The decision by the FDA does not allow the company to market the product as a less dangerous alternative to other tobacco products.
The FDA has approved eight new Swedish Match snus products to be sold in the U.S.
According to a post from Reuters, the FDA has declared that Swedish Match will be allowed to sell its new smokeless tobacco — snus, a moist smokeless tobacco that is placed under the lip and does not require chewing or spitting — under its General brand.
The FDA’s ruling allows the sale of snus in the U.S., but it does not allow the company to market the product as a less dangerous alternative to other tobacco products. In order to make such a claim, Swedish Match must acquire separate approval from the FDA. The FDA currently believes that snus will provide a less toxic option for tobacco users.

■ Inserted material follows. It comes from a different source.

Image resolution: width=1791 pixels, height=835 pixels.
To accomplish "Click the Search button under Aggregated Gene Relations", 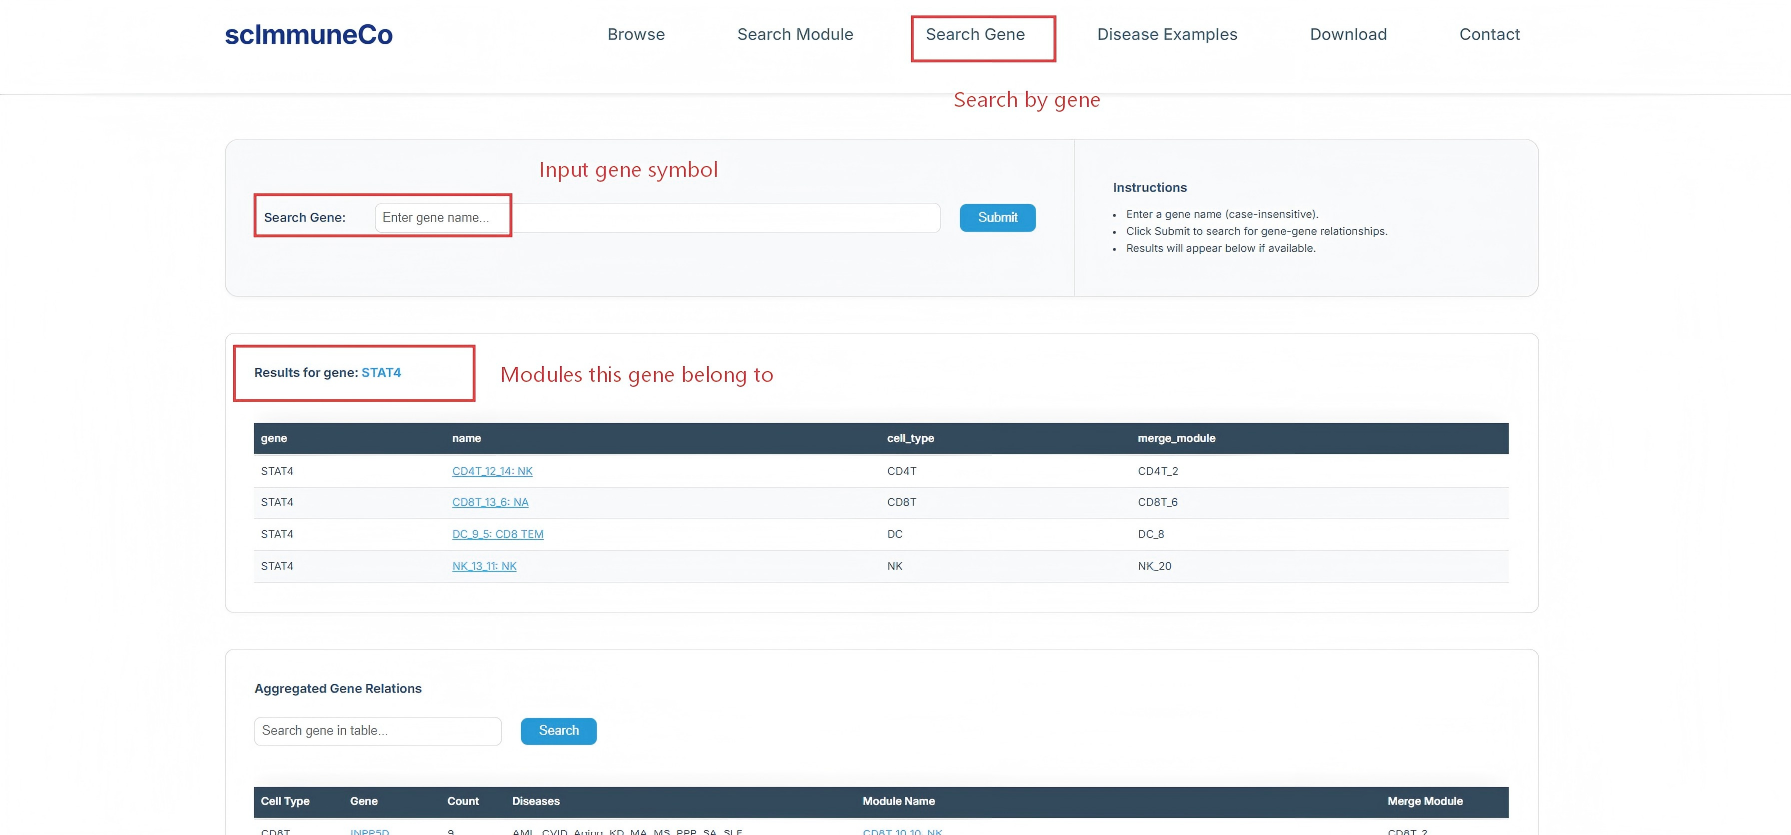I will (558, 731).
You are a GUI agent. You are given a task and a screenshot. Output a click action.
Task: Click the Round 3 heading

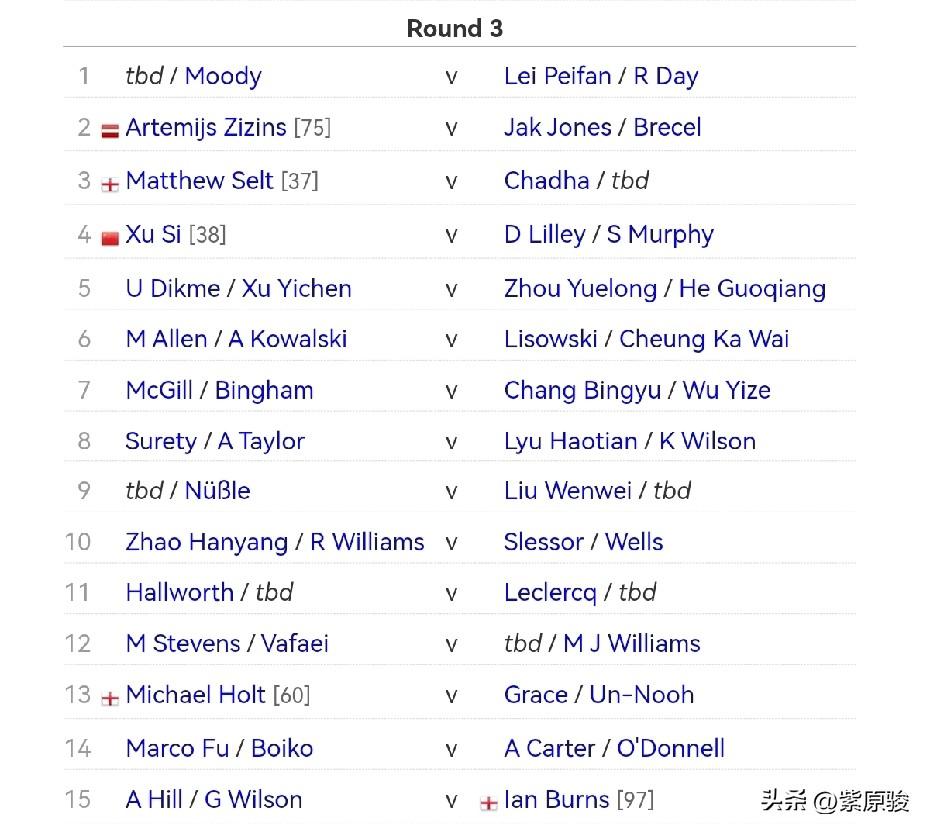pos(455,28)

Swedish Match proposed a warning label change that would claim snus to be a “substantially” lower risk alternative to cigarettes, but an advisory committee has advised that the proposal be rejected.

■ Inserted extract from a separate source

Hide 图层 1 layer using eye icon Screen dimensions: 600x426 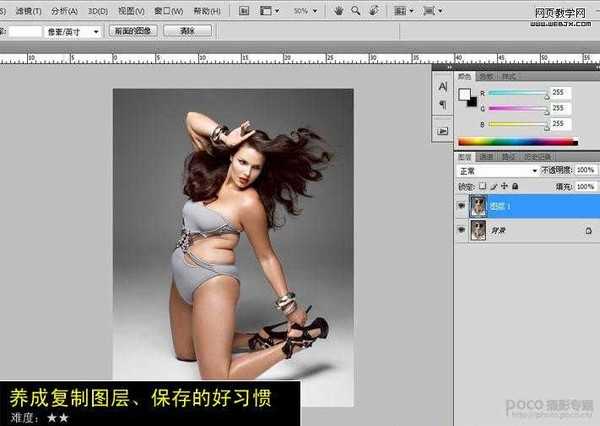462,204
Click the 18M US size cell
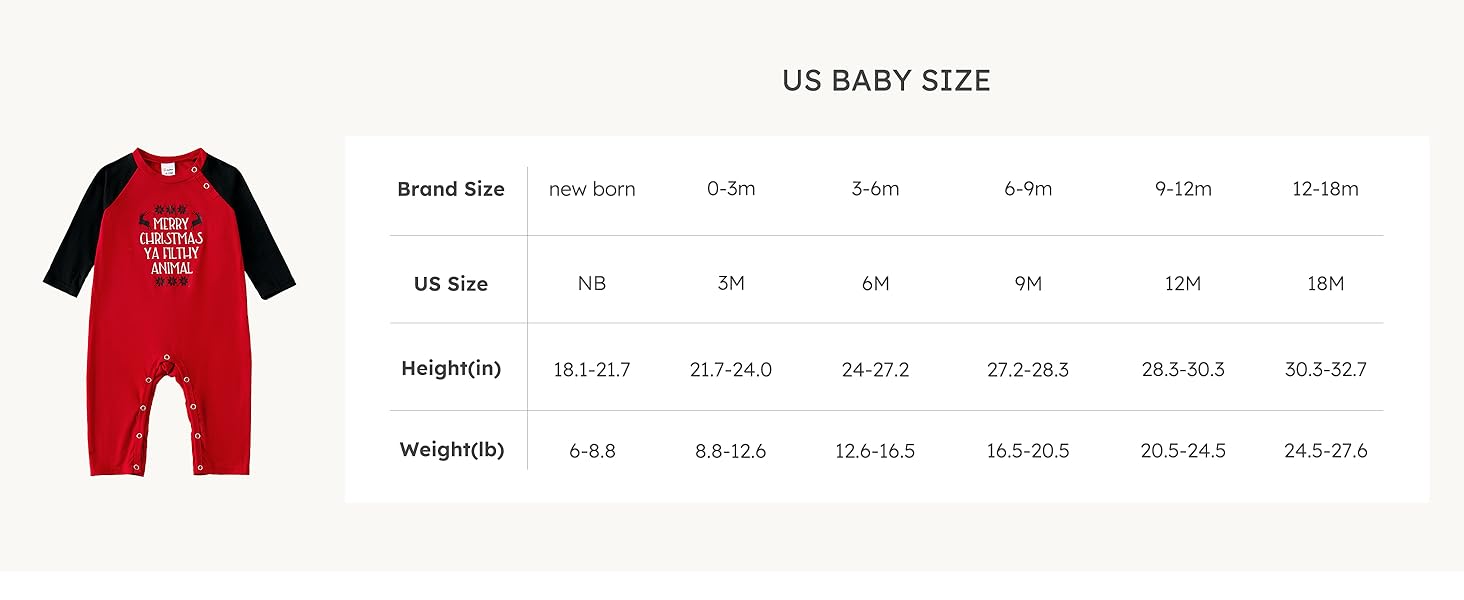Screen dimensions: 1464x600 pos(1325,284)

However, snus has become the most popular tobacco product in Sweden, where smoking related illnesses have plummeted, such as lung cancer and heart disease.

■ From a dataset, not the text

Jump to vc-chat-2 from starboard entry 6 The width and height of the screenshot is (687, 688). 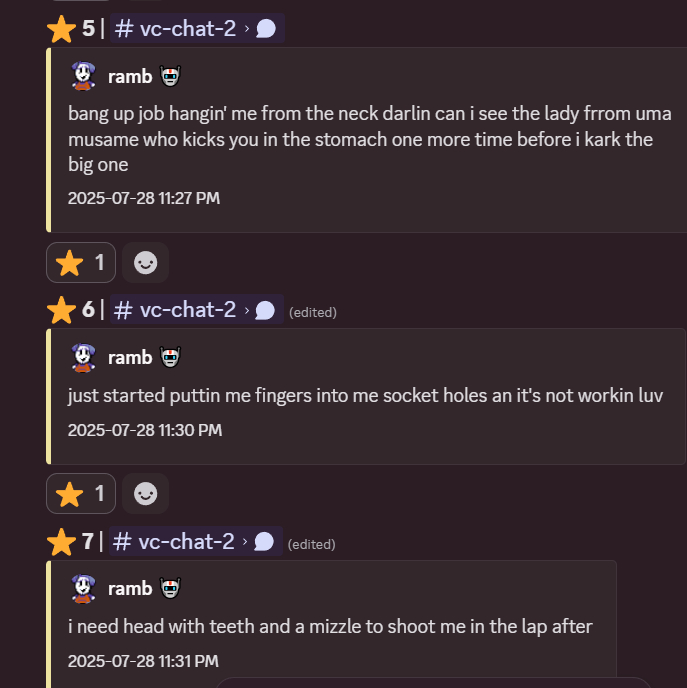click(x=176, y=310)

Many FDA panelists agree that snus seems less harmful than cigarettes, but not enough evidence has been provided to support this claim.
Since a 2009 law authorized the FDA to regulate tobacco products, it has provided several ways for companies to bring new products to the market, Reuters reported. One way is to show the product is substantially equivalent to a product on the market as of Feb. 15, 2007, and does not raise new safety concerns. Another way is to demonstrate that the product is appropriate for the protection of public health.